Our First BFP: September 1st, 2007

I had a little inkling that I read my chart wrong and that we might be pregnant. After charting for months I thought I had my cycle/body down... I was wrong. 13 dpo (days past ovulation) I took a digital pregnancy test and saw this:



I was excited and nervous. How was I going to tell Joseph? I mean... we'd only been married for just 2 months. I decided to just let him know. I crawled into bed and asked him if he was ready to be a daddy. He rubbed his eyes and asked, "What?!" I asked him again and he looked at the test and than hugged me.

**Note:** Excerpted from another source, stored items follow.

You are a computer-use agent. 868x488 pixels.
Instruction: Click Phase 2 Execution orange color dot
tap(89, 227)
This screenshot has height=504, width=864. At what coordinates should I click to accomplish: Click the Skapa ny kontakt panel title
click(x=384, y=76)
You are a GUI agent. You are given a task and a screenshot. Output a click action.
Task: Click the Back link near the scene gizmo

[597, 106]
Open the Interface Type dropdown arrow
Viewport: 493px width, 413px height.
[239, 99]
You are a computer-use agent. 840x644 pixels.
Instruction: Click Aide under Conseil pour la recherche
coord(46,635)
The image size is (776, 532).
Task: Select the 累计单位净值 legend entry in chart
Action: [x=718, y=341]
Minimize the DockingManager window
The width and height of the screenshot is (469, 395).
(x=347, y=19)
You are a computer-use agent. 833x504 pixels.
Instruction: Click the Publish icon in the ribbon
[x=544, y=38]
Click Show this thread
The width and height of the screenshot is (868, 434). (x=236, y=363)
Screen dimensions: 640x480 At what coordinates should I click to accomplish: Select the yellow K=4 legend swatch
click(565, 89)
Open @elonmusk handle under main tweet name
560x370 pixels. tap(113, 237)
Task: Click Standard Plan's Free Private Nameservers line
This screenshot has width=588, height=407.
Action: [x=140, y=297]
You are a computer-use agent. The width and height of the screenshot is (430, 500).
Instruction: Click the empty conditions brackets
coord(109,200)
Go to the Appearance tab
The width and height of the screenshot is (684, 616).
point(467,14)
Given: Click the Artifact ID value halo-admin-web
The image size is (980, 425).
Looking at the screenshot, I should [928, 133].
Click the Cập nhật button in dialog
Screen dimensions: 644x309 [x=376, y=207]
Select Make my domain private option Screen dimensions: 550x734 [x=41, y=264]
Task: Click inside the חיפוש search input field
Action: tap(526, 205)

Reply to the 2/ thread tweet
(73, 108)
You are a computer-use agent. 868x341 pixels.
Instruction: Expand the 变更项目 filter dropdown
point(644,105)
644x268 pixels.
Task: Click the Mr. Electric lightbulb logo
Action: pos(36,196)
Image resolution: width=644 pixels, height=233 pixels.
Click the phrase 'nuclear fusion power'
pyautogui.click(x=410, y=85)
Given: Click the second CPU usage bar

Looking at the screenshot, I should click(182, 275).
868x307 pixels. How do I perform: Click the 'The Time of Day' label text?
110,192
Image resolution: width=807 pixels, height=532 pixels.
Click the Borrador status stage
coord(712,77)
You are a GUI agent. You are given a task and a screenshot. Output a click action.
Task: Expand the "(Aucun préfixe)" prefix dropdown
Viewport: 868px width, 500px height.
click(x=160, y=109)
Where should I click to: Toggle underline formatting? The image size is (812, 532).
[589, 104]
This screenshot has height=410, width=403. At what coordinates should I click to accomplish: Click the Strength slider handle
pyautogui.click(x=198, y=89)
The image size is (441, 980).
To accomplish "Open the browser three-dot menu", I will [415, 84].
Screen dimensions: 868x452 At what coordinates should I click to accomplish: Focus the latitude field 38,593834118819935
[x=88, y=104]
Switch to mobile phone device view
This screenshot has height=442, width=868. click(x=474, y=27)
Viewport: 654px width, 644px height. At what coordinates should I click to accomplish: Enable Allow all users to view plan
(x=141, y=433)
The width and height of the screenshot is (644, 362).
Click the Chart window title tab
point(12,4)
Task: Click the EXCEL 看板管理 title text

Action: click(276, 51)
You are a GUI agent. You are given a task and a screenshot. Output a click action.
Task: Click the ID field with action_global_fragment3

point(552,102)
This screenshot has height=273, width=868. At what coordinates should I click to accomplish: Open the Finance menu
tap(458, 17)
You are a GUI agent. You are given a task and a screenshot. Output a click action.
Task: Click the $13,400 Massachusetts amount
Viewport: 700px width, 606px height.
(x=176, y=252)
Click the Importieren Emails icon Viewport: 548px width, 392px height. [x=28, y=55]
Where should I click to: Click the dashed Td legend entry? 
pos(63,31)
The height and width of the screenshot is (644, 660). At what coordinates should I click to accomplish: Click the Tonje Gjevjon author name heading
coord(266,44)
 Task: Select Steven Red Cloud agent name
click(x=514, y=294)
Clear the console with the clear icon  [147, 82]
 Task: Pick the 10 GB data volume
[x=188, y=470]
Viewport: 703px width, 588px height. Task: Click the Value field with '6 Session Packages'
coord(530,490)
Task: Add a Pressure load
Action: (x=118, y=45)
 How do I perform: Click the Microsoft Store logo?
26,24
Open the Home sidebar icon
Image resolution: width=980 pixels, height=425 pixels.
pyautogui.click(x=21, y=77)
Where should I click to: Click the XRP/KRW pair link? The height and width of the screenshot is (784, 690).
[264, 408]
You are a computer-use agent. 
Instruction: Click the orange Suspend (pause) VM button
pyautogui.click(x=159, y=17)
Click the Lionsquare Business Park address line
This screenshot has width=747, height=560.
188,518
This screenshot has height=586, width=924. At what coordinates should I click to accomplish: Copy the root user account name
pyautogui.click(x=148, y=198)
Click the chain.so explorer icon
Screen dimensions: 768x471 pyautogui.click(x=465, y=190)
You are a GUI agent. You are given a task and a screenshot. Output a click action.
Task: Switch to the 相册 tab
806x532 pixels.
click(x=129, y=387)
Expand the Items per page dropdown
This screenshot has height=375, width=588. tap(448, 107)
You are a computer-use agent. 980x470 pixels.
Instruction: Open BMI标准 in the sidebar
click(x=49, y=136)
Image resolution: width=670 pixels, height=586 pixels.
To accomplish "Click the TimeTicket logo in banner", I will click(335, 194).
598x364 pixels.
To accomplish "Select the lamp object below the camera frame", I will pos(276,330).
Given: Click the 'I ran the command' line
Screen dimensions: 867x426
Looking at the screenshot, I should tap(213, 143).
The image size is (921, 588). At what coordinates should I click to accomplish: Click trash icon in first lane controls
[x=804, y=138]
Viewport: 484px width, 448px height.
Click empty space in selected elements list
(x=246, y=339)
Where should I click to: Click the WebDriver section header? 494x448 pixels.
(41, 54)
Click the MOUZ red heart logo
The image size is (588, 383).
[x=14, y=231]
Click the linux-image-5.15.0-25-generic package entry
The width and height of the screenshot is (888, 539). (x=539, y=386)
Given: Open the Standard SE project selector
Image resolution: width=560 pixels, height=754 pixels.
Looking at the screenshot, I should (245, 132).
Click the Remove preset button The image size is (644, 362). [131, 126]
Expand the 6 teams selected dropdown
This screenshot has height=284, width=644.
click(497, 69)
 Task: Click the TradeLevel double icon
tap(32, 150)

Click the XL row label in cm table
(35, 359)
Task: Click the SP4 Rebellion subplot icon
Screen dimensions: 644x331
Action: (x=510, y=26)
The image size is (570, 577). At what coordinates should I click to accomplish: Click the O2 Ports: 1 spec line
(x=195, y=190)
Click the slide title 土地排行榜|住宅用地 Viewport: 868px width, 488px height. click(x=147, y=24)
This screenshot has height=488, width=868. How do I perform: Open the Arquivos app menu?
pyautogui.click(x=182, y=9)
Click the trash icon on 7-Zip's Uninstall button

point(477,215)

The next few weeks were filled with joy and happiness as we started to think forward for life with a baby. I started looking at nursery ideas and baby clothes. Every baby and pregnant woman I saw made me tear up. It was a fun time thinking about our very near future.

We went in for our first appointment with our midwife and she did an ultrasound. She commented on the fact that the baby was measuring a bit small so we might be off on our dates. I showed her my chart and told her that I knew when I ovulated and when we could have conceived. She asked that we come back the next week and also asked that I get my beta hcg count tested.

I drew blood for the beta hcg count on a Tuesday and than again on a Thursday. The next appointment we found out that my numbers weren't quite doubling. The midwife did another ultrasound and saw that my baby was still there but she couldn't quite get a good measurement so she asked that we go to the big u/s at the main hospital down the street. So off we went to wait a long time...

When we finally got into the room where they were going to do the u/s I got really scared. It finally hit me that things might not be alright with my baby. The u/s tech wasn't very warm and by the time he was done I was in tears. He did confirm that he saw a very faint heart beat and told me to go up to ob/gyn to talk to a doctor. The doctor came in the room and told me the same thing the tech did. I was measuring small and there was a very faint heartbeat. Heartbeats are good right? He asked that I come back the next week to have another u/s. He also asked that I not eat anything before going to the appointment. I didn't fully register why he asked me not to eat until the nurse gave me miscarriage literature. It was like a blow to the gut.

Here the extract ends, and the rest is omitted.